My body has never been able to handle heat and humidity well, two things that are unfortunately always well in abundance in the summer months. I always approach the season of oppressive heat running full tilt, doing what I can to maintain Spring's energy. But the momentum only carries me so far and by the end, I always look back and realize that I've slowed, more even than I notice in the moment. I dragged myself through severe roommate stress this summer, job difficulties, vicious family drama over planning for my damned wedding, and the stress of dealing with the logistics for our move. The heat and stress burned me to the core, drove me to a state of deep spore-like dormancy. But for me, that which is tempered by summer fire emerges new and full of vibrant energy, as the seasons turn again.
The stress isn't gone - when is it ever. Life isn't generally just rainbows. But the scorching fire is gone, drastic life-change is afoot and I feel refreshed, stirred awake by cool breezes, alert and ready to welcome the change, stress and all. Our new town is farther from the city, small, insanely bikable and surrounded in wooded parks. Job related things are enjoying new success beyond our wildest imaginings. The stress of the family and the wedding will soon be behind us. And I'm able to make some tough but very important decisions about the nature of my relationship with my family, with a clear head.
I was, not a very contented animal this summer. I spent a lot of time draped restlessly over things, sprawled in high places with gangly legs dangling awkwardly, panting, bristling and showing my teeth, slinking about in the shade, crawling fully clothed into any muddy body of water I happened across....just generally wallowing and wary. Several times I had detailed visions of biting deep into throats. And that was just the animal shifts. I'm not even sure I can describe the different ephemeral, flickery, nightmarish things that I spent a lot of time functioning within. such strange, dangerous forms I start to take on when I'm feeling especially disconcerted and restless and frustrated. I have acting skills enough to cover much of this from the eyes of others, but it was always there.

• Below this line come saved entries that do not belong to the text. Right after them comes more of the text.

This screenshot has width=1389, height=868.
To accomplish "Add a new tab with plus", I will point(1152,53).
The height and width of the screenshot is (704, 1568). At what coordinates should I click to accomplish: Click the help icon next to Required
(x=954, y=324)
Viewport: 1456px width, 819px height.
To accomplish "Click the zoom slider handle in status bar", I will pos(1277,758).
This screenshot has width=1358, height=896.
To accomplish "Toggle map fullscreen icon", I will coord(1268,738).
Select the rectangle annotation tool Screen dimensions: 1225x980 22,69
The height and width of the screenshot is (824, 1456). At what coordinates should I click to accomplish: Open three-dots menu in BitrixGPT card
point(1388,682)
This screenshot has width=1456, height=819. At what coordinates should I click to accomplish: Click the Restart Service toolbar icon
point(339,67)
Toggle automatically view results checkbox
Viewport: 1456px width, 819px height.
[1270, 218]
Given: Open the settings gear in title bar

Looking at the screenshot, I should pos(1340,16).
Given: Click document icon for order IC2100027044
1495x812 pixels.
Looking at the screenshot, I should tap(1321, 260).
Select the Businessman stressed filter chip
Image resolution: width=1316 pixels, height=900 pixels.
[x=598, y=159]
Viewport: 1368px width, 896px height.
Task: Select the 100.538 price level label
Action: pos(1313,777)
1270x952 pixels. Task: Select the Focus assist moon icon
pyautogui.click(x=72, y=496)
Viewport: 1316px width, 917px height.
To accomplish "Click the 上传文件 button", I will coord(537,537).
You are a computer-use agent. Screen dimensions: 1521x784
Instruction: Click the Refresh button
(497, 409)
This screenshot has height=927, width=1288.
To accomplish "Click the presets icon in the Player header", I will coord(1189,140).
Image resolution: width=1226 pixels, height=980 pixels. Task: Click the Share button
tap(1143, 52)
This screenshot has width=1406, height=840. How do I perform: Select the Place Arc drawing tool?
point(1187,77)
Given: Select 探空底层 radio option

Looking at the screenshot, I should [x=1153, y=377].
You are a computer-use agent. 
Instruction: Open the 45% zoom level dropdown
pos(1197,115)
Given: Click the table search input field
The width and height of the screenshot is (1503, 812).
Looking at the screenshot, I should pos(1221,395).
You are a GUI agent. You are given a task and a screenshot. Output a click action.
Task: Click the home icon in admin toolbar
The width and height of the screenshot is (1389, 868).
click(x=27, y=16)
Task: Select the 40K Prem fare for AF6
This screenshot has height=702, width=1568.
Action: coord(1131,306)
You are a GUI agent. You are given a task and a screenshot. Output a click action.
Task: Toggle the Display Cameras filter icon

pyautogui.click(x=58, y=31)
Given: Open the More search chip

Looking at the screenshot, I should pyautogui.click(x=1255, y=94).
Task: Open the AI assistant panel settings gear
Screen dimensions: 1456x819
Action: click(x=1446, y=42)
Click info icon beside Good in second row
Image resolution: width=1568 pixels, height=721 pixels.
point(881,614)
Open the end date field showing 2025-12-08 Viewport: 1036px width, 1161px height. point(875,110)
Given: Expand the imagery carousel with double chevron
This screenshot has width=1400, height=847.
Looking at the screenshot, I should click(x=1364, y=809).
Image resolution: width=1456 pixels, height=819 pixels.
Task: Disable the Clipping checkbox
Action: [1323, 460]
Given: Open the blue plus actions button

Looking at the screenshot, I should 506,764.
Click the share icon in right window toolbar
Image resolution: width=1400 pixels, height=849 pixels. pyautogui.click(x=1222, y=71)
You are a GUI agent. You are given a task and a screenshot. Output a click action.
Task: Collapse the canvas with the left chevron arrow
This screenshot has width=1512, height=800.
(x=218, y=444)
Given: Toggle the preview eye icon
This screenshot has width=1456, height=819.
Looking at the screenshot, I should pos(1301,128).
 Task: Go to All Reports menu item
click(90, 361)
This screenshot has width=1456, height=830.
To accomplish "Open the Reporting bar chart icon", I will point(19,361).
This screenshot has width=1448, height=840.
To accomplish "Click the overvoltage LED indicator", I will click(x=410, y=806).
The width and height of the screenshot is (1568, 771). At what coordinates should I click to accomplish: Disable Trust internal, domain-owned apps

I experienced a major increase in rattlesnake shifts in particular: defensive, just wanting to be left alone to rest out the summer heat in cool scales, but dangerous when pushed and full of warning. And ohhh, I was definitely pushed. The feeling of wanting to strike out, to sink fangs deep and then retreat, was very strong at times. There's no joy in it. Only defense and frustration and fear.
But now, now I'm geographically farther from a lot of the summer stress and it helps. And in Fall, my brain can't help but get caught up in the frenetic energy of life's winter preparations. My hunt drive is up, my collection drive is up. I've been all sorts of things lately: crows and rats and raccoons and cats and foxes and squirrels, most often. My rat girls too are lounging about less and bickering with each other less, so they're more interested in bouncing around and playing with me. They're feeling it, same as I am.
My hunt drive mostly finds outlet in a recent large rabbit harvest that I did from our meat rabbits. And my collecting drive well...it's at a ridiculous high right now. I've been arranging and fiddling and rearranging my collection of rocks and feathers and shells and bones. The rabbits are all stored in the freezer and a large number of potatoes and onions and other things are hung in the basement. Rabbit pelts are drying for winter use. I've been adding extra-obsessively to the food in the pantry. I've bulked up the size of my food-insect colonies. I've been picking at my food less and starting to eat more, and healthier. I nearly died of happiness when I found and collected three dead crows recently. I've been taking plastic bags along with me on my long, restless bike adventures because I keep finding roadkill to collect.
Ahhhh yes, this ever-shifting animal-whatsit is most definitely awake now. Summer is over. Bring on the change.